Exercise goal: Print exactly the line that contains "Instruction: Click the" along with every line beneath it to the end of the records below, and omit pictures.

Data under study:
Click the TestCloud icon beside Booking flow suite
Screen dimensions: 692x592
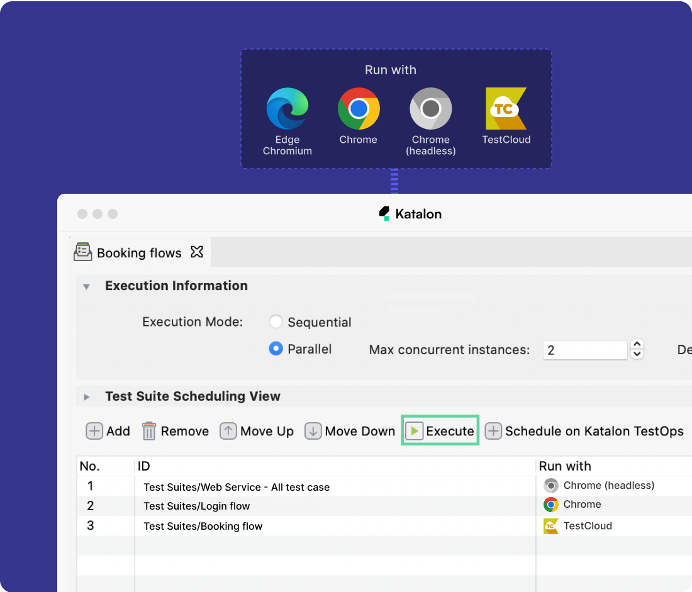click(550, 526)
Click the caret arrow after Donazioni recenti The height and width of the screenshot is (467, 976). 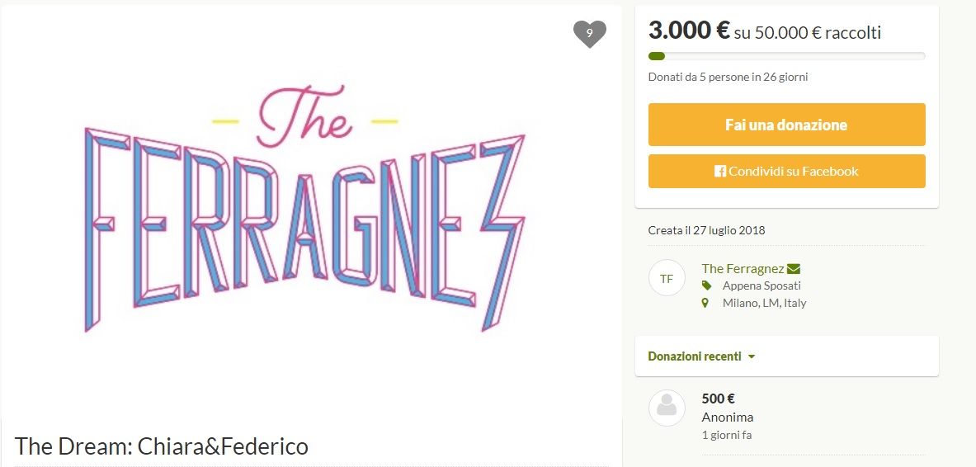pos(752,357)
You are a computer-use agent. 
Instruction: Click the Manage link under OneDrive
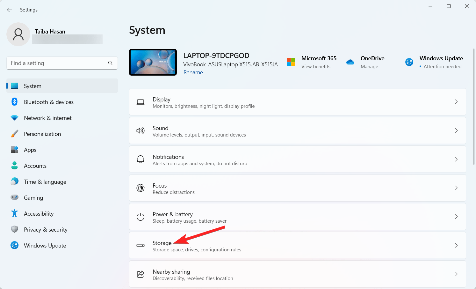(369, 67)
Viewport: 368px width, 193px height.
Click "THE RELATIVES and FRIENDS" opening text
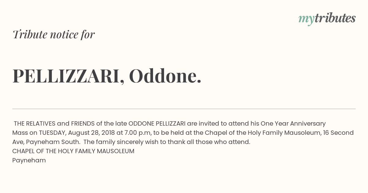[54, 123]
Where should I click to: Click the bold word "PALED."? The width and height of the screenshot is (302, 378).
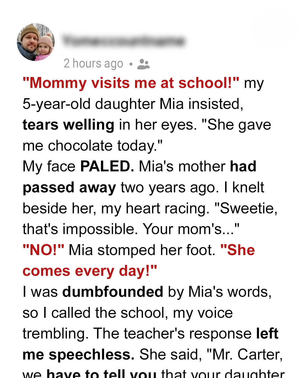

Answer box:
Instruction: Click the Manage link under OneDrive
(369, 67)
Viewport: 368px width, 193px height.
Click "THE RELATIVES and FRIENDS" opening text
[54, 123]
Where should I click to: Click the bold word "PALED."? The width and height of the screenshot is (302, 378).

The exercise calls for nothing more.